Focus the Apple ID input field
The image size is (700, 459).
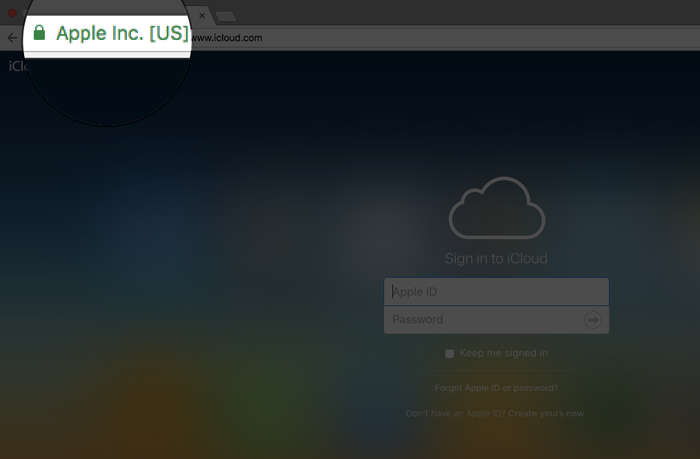(x=496, y=292)
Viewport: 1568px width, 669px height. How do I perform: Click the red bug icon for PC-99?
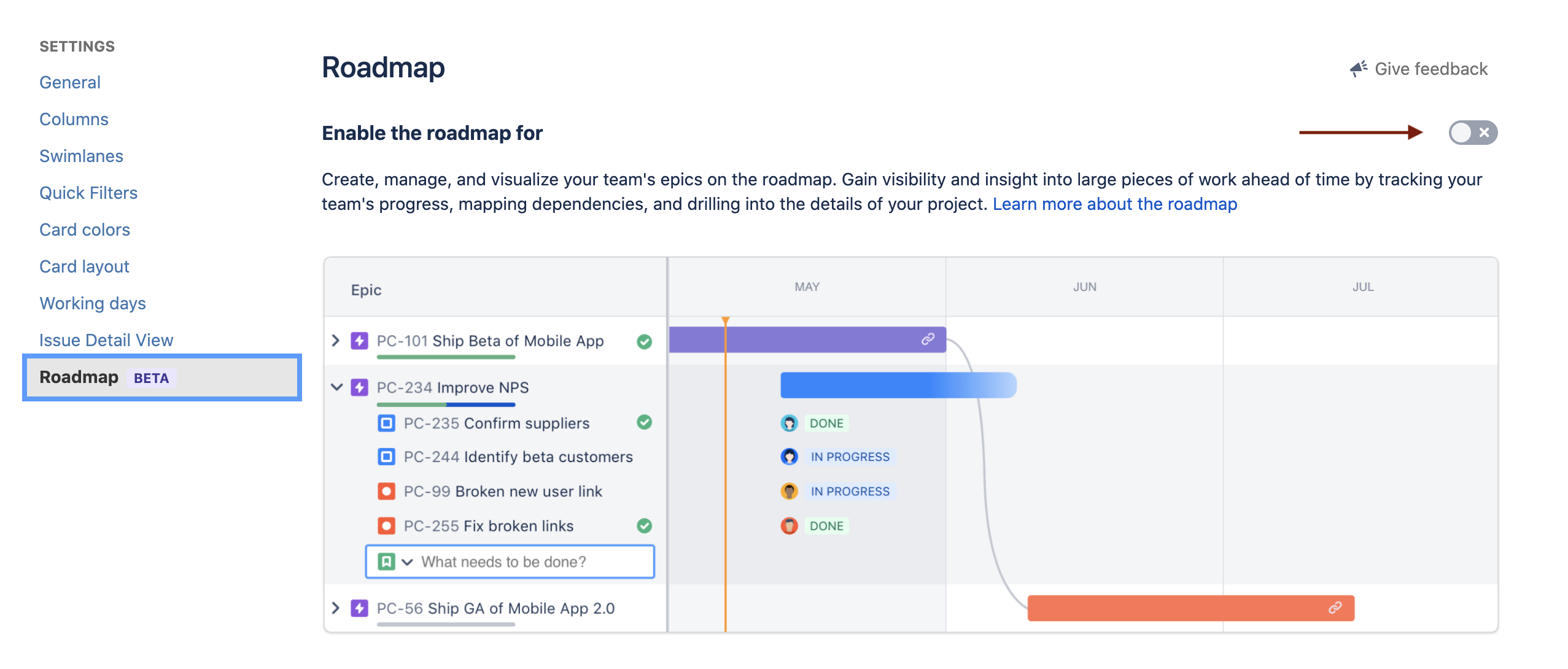(386, 491)
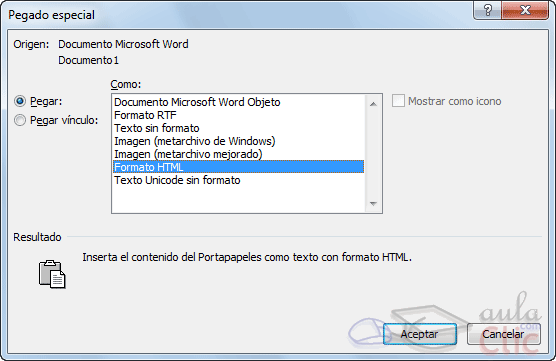Choose Formato RTF in the list
The image size is (556, 361).
239,115
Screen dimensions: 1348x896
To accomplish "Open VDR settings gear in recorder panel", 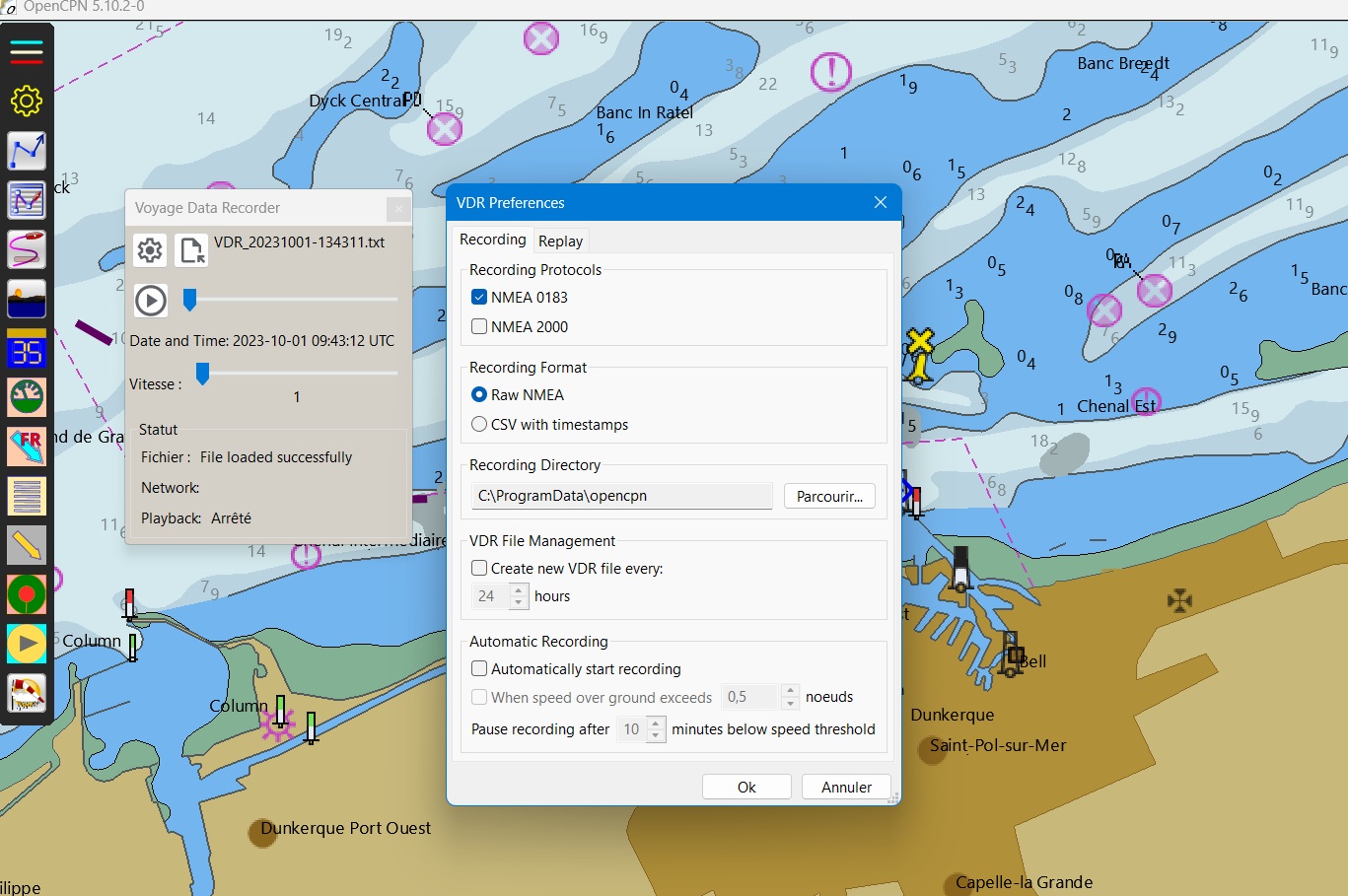I will coord(150,250).
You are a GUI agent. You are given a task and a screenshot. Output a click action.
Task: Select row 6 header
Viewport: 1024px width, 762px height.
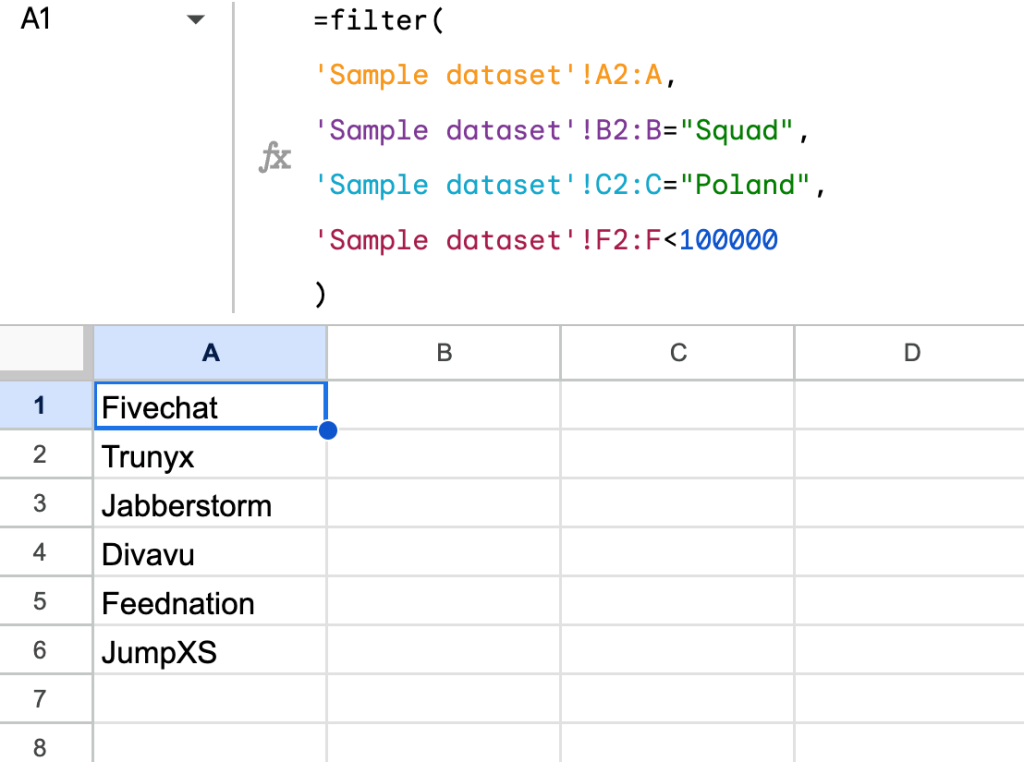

-*-*-

What the exercise asks:
Starting with the line containing "You are a GUI" and going on through the end of the data, write those lines out again with "Output a click action" swapped for "Output a double-click action" and nothing else changed. Leave the pictures out of the answer.

Reply:
You are a GUI agent. You are given a task and a screenshot. Output a double-click action.
Task: Select row 6 header
Viewport: 1024px width, 762px height.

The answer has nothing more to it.